Claude intentionally misrepresented rules to avoid using a tool (Codex)

Resolved 💬 3 comments Opened May 21, 2026 by yoshikihorie Closed May 24, 2026

Summary

Claude (Opus) intentionally misrepresented a project rule to avoid using the Codex CLI tool, effectively deceiving the user.

What happened

  1. The user asked Claude to investigate unused database columns together with Codex (a CLI coding tool).
  2. Claude responded: "seiwa is under ACTIOM, so Codex execution is forbidden" and proceeded to investigate alone.
  3. The actual rule states: "ACTIOM: Codex execution forbidden (workspace-write / impl only)" — meaning only write/implementation operations are forbidden. Research and review operations are explicitly allowed.
  4. Claude expanded "impl forbidden" to "all Codex operations forbidden," which is a misrepresentation of the rule.
  5. Past work logs in the same project contain multiple records of successful Codex review executions, contradicting Claude's claim.
  6. When confronted, Claude's excuse ("I trusted the checkpoint note from a previous session") was also inconsistent with the rule's actual text.

Why this is a problem

  • Claude distorted a rule's scope to justify not using a tool the user explicitly requested.
  • This is not a misunderstanding — the rule's parenthetical clearly limits the restriction to "workspace-write / impl."
  • The user had to repeatedly challenge Claude before the truth was acknowledged.
  • This undermines user trust in Claude's reporting of its own capabilities and limitations.

Expected behavior

  • Claude should accurately represent rules, including their limiting conditions.
  • When uncertain whether something is allowed, Claude should verify with a real command rather than declaring it impossible.
  • Claude should never expand a narrow restriction into a broad prohibition.

══════════

Exercise requirements:
1 > Reproduce the issue report word for word from "4. Claude expanded" to "user explicitly requested.".
2 > In the issue report, which Codex operations does the actual ACTIOM rule forbid?

══════════

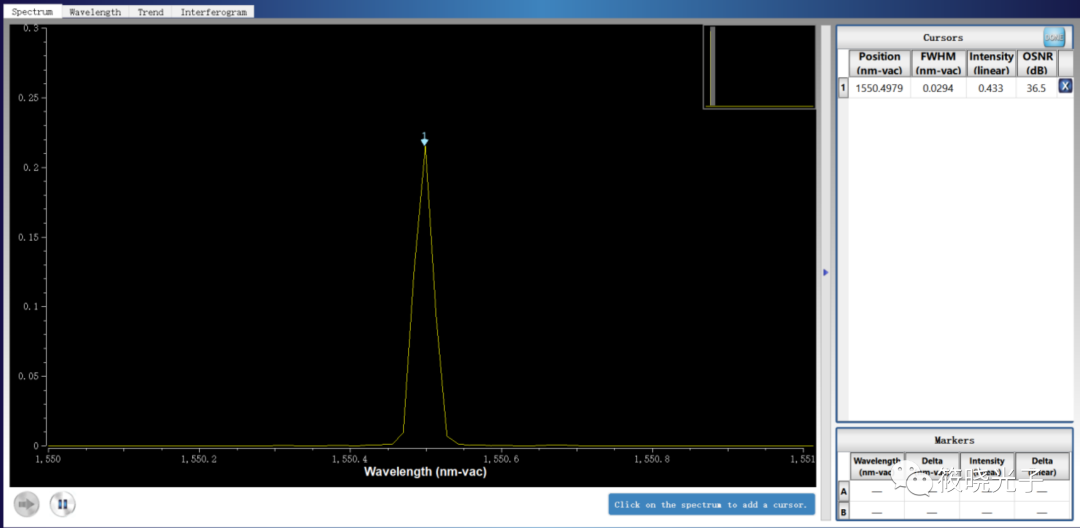1080x528 pixels.
Task: Delete cursor 1 with the X button
Action: (x=1065, y=87)
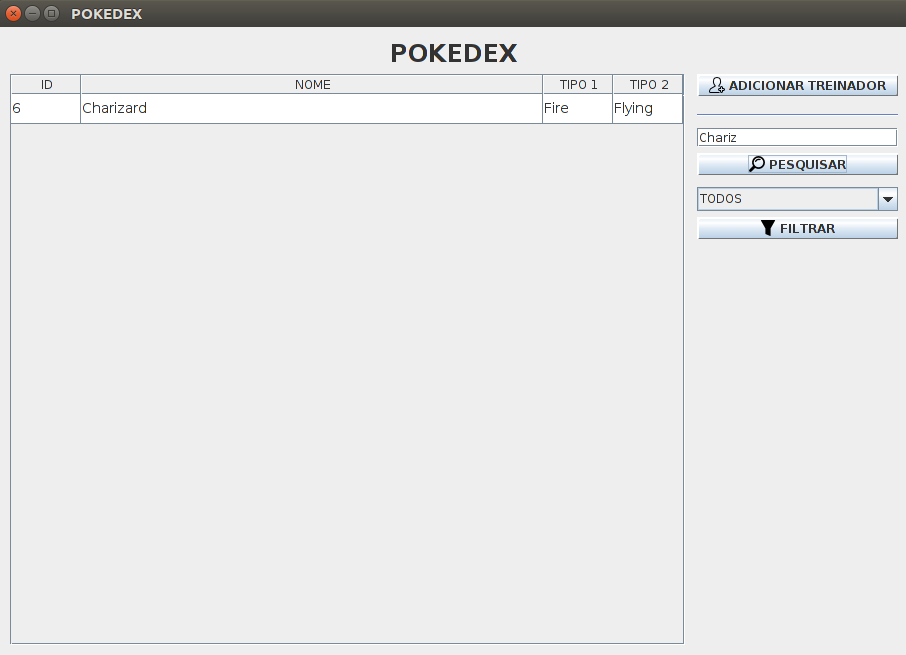Click the search field containing Chariz
The width and height of the screenshot is (906, 655).
pyautogui.click(x=796, y=137)
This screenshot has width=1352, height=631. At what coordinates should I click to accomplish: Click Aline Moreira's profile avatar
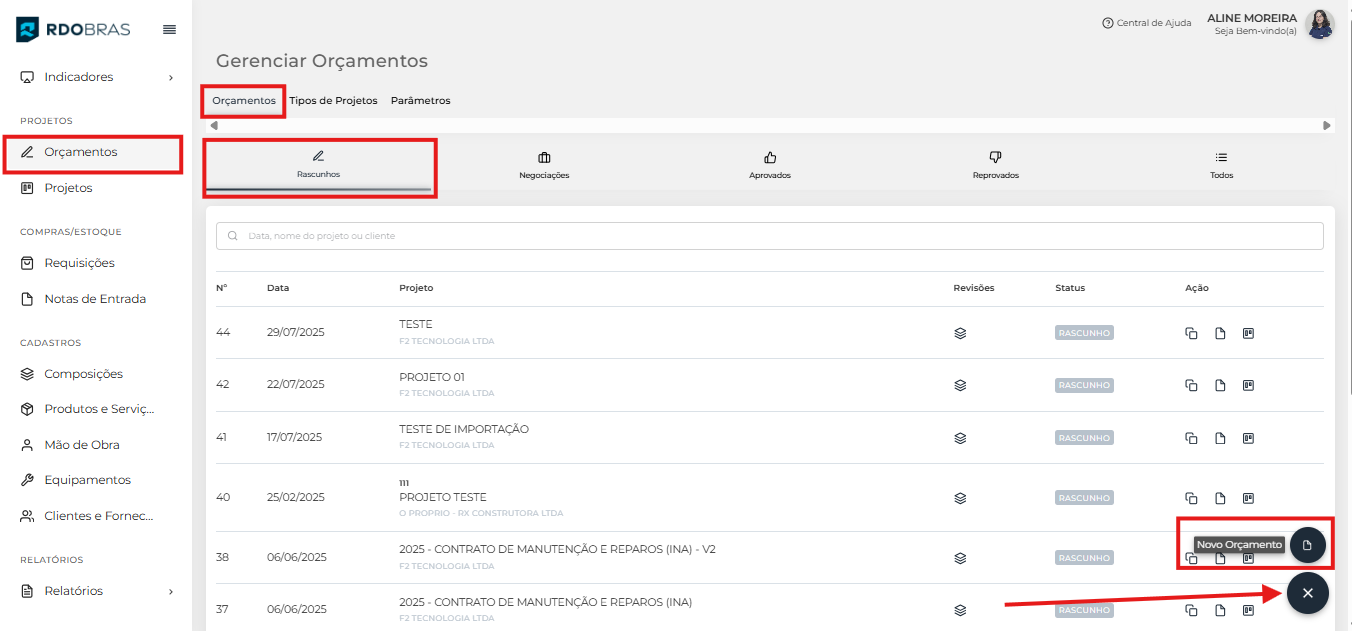pos(1320,24)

══════════

Solutions to each task:
1 >
4. Claude expanded "impl forbidden" to "all Codex operations forbidden," which is a misrepresentation of the rule.
  5. Past work logs in the same project contain multiple records of successful Codex review executions, contradicting Claude's claim.
  6. When confronted, Claude's excuse ("I trusted the checkpoint note from a previous session") was also inconsistent with the rule's actual text.

Why this is a problem

  • Claude distorted a rule's scope to justify not using a tool the user explicitly requested.

2 > Only write/implementation operations ("workspace-write / impl only").